Costs, budgets and volume of material. Can these really be to blame? Or is it simply bad practice, which has been allowed to happen and continues to happen?

It is a question of regulation and monitoring. Whatever systems the CPS have in place, it is clearly failing and so calls for an independent body to review. An effective review cannot take place internally, from within the organisation where there are seemingly many failures, that are likely to have been occurring for many, many years.

In civil litigation a ‘dedicated disclosure working group’ exists seeking to completely overhaul civil disclosure. The CPS should consider implementing a similar working group for criminal cases, to avoid evidence not being disclosed in a responsible manner. Whilst civil disclosure itself cannot be used as a comparator for criminal disclosure, due to the stark differences in the regimes, the principle of a ‘working group’ should be followed.

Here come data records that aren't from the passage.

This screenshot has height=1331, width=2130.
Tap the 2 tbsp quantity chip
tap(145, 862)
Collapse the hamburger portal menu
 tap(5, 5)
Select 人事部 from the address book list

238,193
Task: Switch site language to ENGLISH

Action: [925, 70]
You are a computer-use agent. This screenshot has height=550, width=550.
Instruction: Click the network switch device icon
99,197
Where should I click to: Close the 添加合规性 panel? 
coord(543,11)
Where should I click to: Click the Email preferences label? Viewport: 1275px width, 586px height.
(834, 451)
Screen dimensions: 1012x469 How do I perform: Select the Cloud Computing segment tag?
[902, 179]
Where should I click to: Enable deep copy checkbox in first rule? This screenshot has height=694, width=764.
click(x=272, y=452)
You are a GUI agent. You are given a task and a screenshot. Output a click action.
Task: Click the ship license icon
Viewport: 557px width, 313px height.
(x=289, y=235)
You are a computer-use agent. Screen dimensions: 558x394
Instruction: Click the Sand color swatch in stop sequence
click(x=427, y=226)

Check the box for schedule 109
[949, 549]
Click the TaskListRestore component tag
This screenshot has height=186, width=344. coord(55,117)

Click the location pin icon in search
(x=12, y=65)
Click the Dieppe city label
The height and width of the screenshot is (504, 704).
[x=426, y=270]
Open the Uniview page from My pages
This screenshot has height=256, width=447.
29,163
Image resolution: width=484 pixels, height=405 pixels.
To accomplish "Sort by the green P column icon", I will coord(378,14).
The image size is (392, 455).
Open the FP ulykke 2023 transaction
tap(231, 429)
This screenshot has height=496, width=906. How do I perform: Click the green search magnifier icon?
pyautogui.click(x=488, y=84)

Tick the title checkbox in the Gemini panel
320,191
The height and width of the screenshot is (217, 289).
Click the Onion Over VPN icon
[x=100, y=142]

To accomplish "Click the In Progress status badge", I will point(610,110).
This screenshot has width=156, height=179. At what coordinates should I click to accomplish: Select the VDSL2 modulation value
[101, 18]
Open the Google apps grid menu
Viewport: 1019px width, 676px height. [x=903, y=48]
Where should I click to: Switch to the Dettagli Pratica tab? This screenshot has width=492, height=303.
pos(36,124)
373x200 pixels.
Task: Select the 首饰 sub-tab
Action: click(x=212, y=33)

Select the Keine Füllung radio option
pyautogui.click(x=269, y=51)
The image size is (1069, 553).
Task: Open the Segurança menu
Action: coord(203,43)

Such a ‘working group’ focussing on criminal disclosure issues within the CPS should be comprised of CPS lawyers, SFO and FCA lawyers, criminal defence lawyers and Judges. It is envisaged that the working group would identify the issues and extent of CPS disclosure failures, propose remedies to the disclosure regime, along with the implementation and effective management of the disclosure regime, with a training program for CPS lawyers and a timetable to implementation.

The fact that no dedicated working group currently exists is, quite frankly, an oversight. The disclosure issues within the CPS are endemic and a radical overhaul is long overdue.


Emmeline Coerkamp

Byrne and Partners LLP


Emmeline Coerkamp is a criminal litigation lawyer with experience of a range of white collar crime matters. She has expertise in defending complex criminal fraud prosecutions, particularly matters brought by the Serious Fraud Office (SFO), as well as HM Revenue and Customs (HMRC) and the Crown Prosecution Service (CPS). She also has experience of confiscation proceedings.


Byrne and Partners is a dedicated commercial and criminal litigation practice based in the heart of London. Our experience and boutique profile means we are able to combine the highest levels of individual partner attention and quality service with very reasonable charge-out rates.

1 Comment
  1. Jan Ade says

    I have been a victim of a miscarriage of justice, due to non disclosure of evidence.

    Why has no investigator or CPS Prosecuting Lawyer been charged with a criminal offence and publically named and shamed, as those who are wrongly convicted are.

    A finding of being in contempt of court may result from a failure to obey a lawful order of a court, showing disrespect for the judge, disruption of the proceedings through poor behaviour, or non-disclosure of material, which in doing so is deemed likely to jeopardize a fair trial. A judge may impose sanctions such as a fine or jail for someone found guilty of contempt of court.

    If non – disclosure of material, which prevents a fair trial occurs, why has no one been charged with Contempt of Court.

    I sent a report and a dossier of evidence – from a SAR to the CPS, demonstrating the deliberate, successful attempts to pervert the Course of Justice by the CPS employed case lawyer. I have heard she is now no longer employed by the CPS. I have not received an apology and I don’t expect I ever will. The response I have had from the CPS and the Attorney Generals Office is one of annoyance for exposing, with evidence, the tried and tested methods to secure convictions.